Stability Pool and Liquidations

About Stability Pool

The Stability Pool plays a crucial role in preserving the solvency of the system. It serves as a liquidity source to repay the debt from liquidated Troves, ensuring that the total SLSD supply remains fully backed at all times.

When a Trove is liquidated, an equivalent amount of SLSD to the remaining debt of the Trove is burned from the Stability Pool's balance to clear its debt.

In return, the entire collateral from the Trove is transferred to the Stability Pool. Users, known as Stability Providers, fund the Stability Pool by transferring SLSD into it. Over time, Stability Providers will see a reduction in their SLSD deposits in proportion to their share, while simultaneously gaining a proportional share of the liquidated collateral.

Given that Troves are likely to be liquidated at just below 110% collateral ratios, it is expected that Stability Providers will receive a greater dollar-value of collateral relative to the debt they pay off.

Liquidation process through Stability Pool

Anybody can liquidate a Trove as soon as it drops below the Minimum Collateral Ratio of 110%. The initiator receives a gas compensation (20 SLSD + 0.5%) of the Trove's collateral) as reward for this service.

The liquidation of Troves is connected with certain gas costs which the initiator has to cover. The cost per Trove was reduced by implementing batch liquidations of up to 160 - 185 Troves but with the aim of ensuring that liquidations remain profitable even in times of soaring gas prices the protocol offers a gas compensation given by the following formula:

gas compensation = 20 SLSD + 0.5% of Trove's collateral

The 20 SLSD is funded by a Liquidation Reserve while the variable 0.5% part comes from the liquidated collateral, slightly reducing the liquidation gain for Stability Providers.

Benefits to a Stability Providers

As liquidations happen just below a collateral ratio of 110%, you will most likely experience a net gain whenever a Trove is liquidated.

Let’s say there is a total of 1,000,000 SLSD in the Stability Pool and your deposit is 100,000 SLSD.

Now, a Trove with debt of 200,000 SLSD and collateral of 400 tokens is liquidated at a price of $545, and thus at a collateral ratio of 109% (= 100% * (400 * 545) / 200,000).
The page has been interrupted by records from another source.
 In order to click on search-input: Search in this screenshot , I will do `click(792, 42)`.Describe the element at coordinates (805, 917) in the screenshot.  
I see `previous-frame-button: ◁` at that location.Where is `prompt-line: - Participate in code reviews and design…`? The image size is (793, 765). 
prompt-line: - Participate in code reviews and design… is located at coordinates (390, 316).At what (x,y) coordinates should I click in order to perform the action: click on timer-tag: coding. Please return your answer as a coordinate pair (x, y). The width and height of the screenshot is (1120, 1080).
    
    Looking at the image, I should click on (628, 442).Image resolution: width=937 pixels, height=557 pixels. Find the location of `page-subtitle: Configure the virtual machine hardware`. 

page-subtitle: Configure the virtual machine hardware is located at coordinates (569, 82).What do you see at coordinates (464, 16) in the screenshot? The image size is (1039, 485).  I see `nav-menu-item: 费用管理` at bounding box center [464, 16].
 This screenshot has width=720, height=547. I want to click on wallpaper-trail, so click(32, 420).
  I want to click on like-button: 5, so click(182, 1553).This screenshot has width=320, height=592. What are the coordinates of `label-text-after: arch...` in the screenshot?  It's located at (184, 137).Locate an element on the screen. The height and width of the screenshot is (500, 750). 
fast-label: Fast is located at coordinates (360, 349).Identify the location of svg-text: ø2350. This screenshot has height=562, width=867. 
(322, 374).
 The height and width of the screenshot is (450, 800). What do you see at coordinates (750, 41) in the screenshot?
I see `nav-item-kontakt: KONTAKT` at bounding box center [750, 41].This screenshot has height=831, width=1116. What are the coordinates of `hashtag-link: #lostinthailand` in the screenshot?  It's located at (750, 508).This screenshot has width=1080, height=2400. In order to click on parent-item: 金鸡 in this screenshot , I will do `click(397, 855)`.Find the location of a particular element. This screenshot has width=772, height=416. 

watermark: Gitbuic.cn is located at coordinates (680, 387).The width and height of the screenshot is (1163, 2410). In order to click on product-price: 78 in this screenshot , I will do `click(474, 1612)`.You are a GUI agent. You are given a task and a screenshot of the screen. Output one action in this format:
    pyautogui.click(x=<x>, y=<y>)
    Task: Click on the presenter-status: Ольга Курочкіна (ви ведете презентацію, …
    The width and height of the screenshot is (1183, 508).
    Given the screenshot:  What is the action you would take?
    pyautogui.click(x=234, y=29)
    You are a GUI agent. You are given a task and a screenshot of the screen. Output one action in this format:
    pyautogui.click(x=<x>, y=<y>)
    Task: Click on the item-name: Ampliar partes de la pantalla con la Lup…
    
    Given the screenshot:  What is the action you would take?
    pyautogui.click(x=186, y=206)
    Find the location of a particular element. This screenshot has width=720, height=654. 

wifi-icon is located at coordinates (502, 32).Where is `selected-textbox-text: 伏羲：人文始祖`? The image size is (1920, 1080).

Given that your pool share is 10%, your deposit will go down by 10% of the liquidated debt (20,000 SLSD), i.e. from 100,000 to 80,000 SLSD. In return, you will gain 10% of the liquidated collateral, i.e. 40 collateral token, which is currently worth $21,800. Your net gain from the liquidation is $1,800.

Note that depositors can immediately withdraw the collateral received from liquidations and sell it to reduce their exposure to collateral, if the USD value of collateral is expected to decrease (for an exception see Can I withdraw my deposit whenever I want?).